*EXERCISE DIRECTIONS*: Please reproduce the rows below without any change, from the line with "Where should I" to the line with "[x=890, y=596]", including both of those lines and nothing else.

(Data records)
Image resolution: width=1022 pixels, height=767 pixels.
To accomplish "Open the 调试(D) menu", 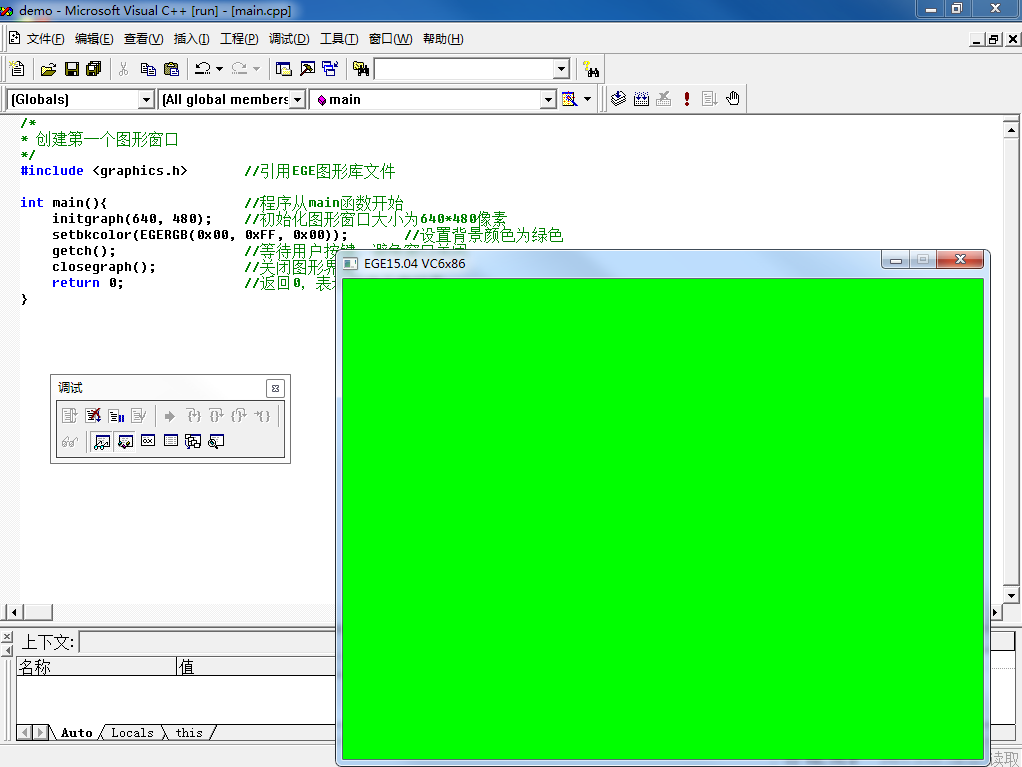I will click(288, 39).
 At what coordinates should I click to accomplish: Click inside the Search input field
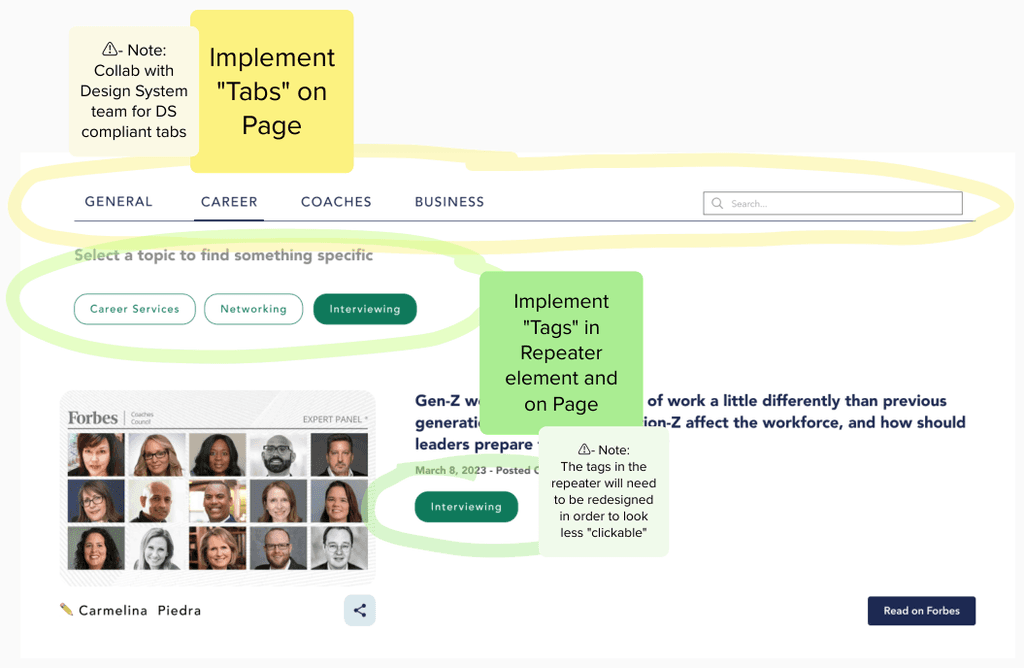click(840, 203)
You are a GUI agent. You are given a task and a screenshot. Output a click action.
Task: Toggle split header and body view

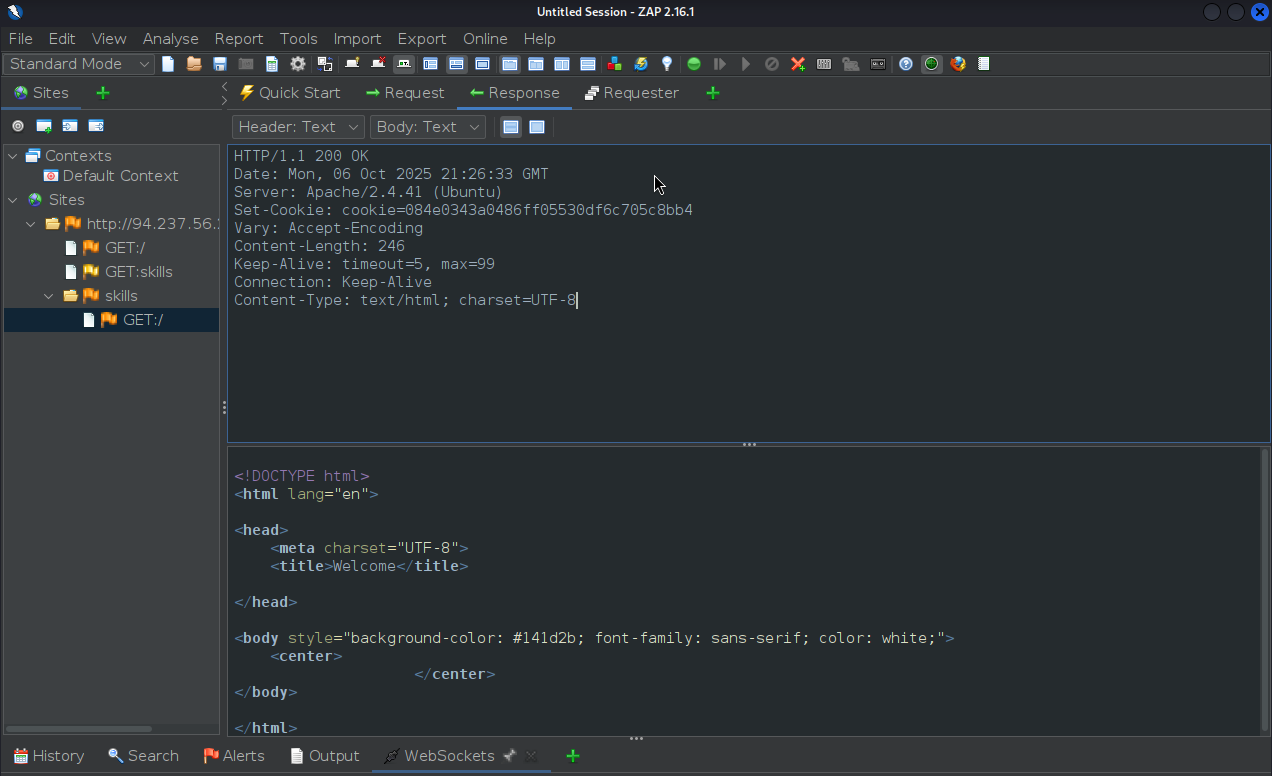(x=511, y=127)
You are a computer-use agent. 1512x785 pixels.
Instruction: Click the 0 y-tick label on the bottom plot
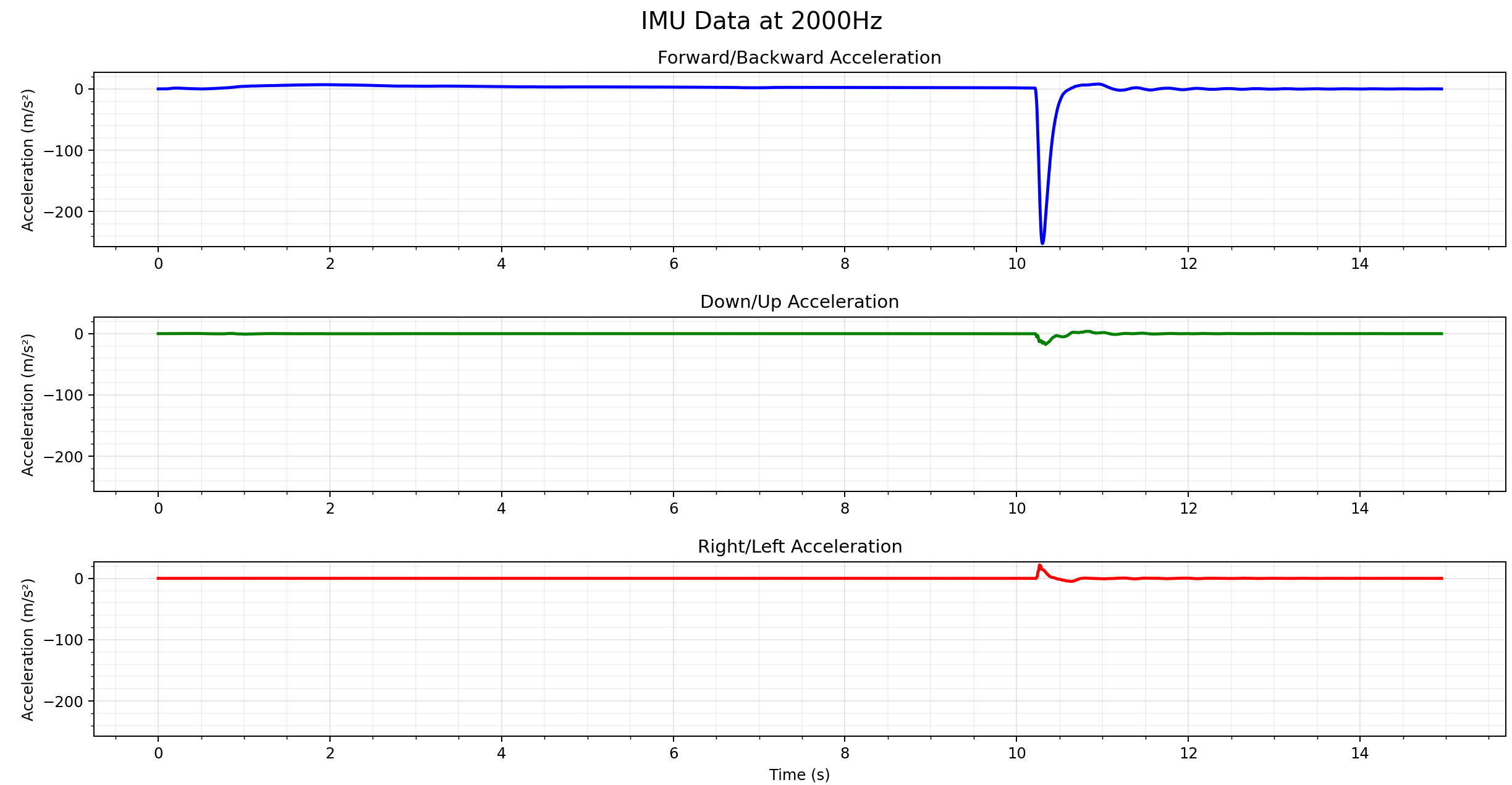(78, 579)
--
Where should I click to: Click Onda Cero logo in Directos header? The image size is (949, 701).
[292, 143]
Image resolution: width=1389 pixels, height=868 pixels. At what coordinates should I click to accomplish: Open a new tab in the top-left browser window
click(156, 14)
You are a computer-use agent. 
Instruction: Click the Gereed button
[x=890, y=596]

*COMPLETE RESPONSE*:
Where should I click to: Click Onda Cero logo in Directos header? The image size is (949, 701).
[292, 143]
Image resolution: width=1389 pixels, height=868 pixels. At what coordinates should I click to accomplish: Open a new tab in the top-left browser window
click(156, 14)
You are a computer-use agent. 
Instruction: Click the Gereed button
[x=890, y=596]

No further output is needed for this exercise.